The good news: GDP up 0.5%, the bad news: it won't last

When is growth actually a contraction? When GDP's up 0.5%. Allow us to explain...

by Emma Haslett
Last Updated: 06 Nov 2012
Well calloo, callay - at long last, a bit of good news. Well, on the surface of it, anyway: the Office for National Statistics has released figures showing that the UK economy grew by (a whopping, all things considered) 0.5% between July and September, compared with a meagre 0.1% during the previous quarter. Of course, just when we were about to crack out the champagne, the nay-sayers came out in force. Still: makes a nice change from whining about the antics of Merkel and Sarkozy, doesn't it?

According to the ONS, growth in the third quarter was largely driven by the production sector, which saw its output rise by 0.5% - from a fall of 1.2% during the previous quarter. The service sector, too, was up from 0.2% during the spring to 0.7%. The only blot on the GDP landscape was the construction sector, which fell by 0.6%, next to a 1.1% rise previously.

Generally, though, it's all surprisingly positive. But as the old adage goes, if it looks too good to be true, it probably is. Thus, the ONS was keen to point out that lacklustre growth during the previous quarter was probably caused by a combination of the royal wedding and supply problems after the Japanese earthquake/tsunami. So far, so straightforward.
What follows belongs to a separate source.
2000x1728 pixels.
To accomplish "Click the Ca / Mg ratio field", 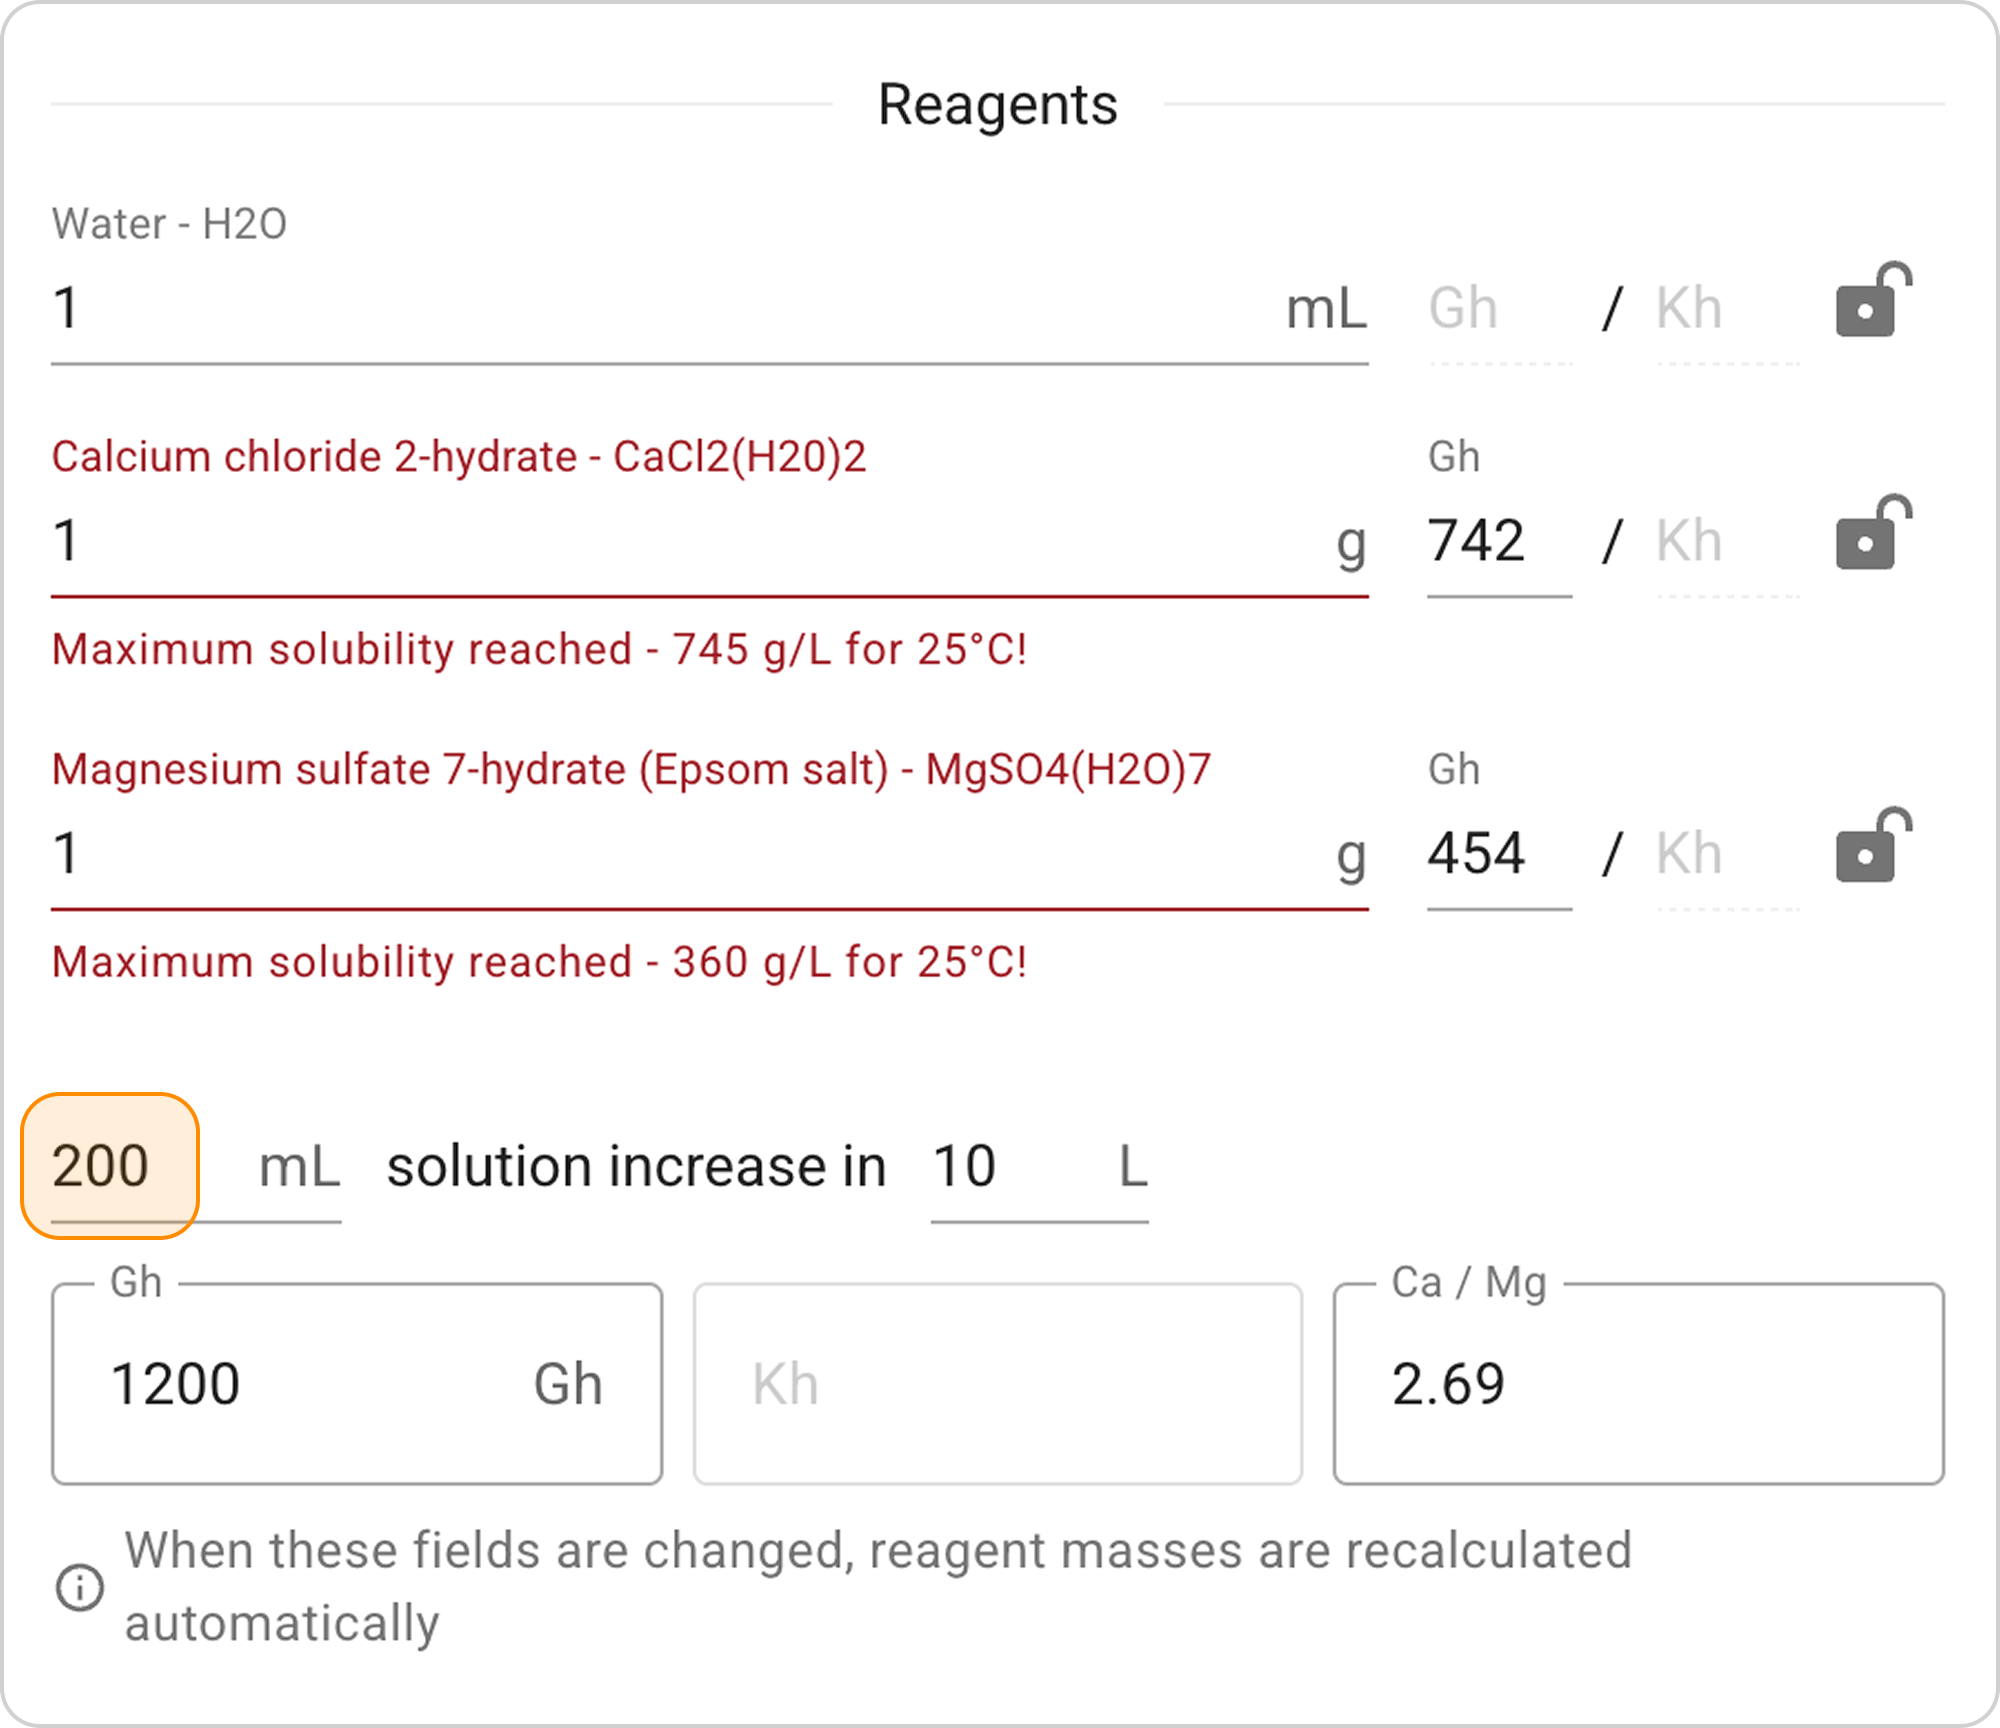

But here's the crunch: the pointy-heads at the ONS reckon all of that knocked as much as 0.5% off growth. But if you don't take into account those extenuating circumstances, then the economy grew by 0.6% last quarter. So this quarter's growth actually represents a fall in output. Which, to be fair, is definitely bad news. As James Knightley, from ING Financial Markets, told the BBC: 'We should have seen a big rebound. [These results] suggest the underlying picture remains weak.'

Still, there is one bit of good news that not even the gloomiest of doom-mongers could find fault with: apparently, the riots in August didn't have a 'noticeable' effect on GDP. We think we'll leave it with that.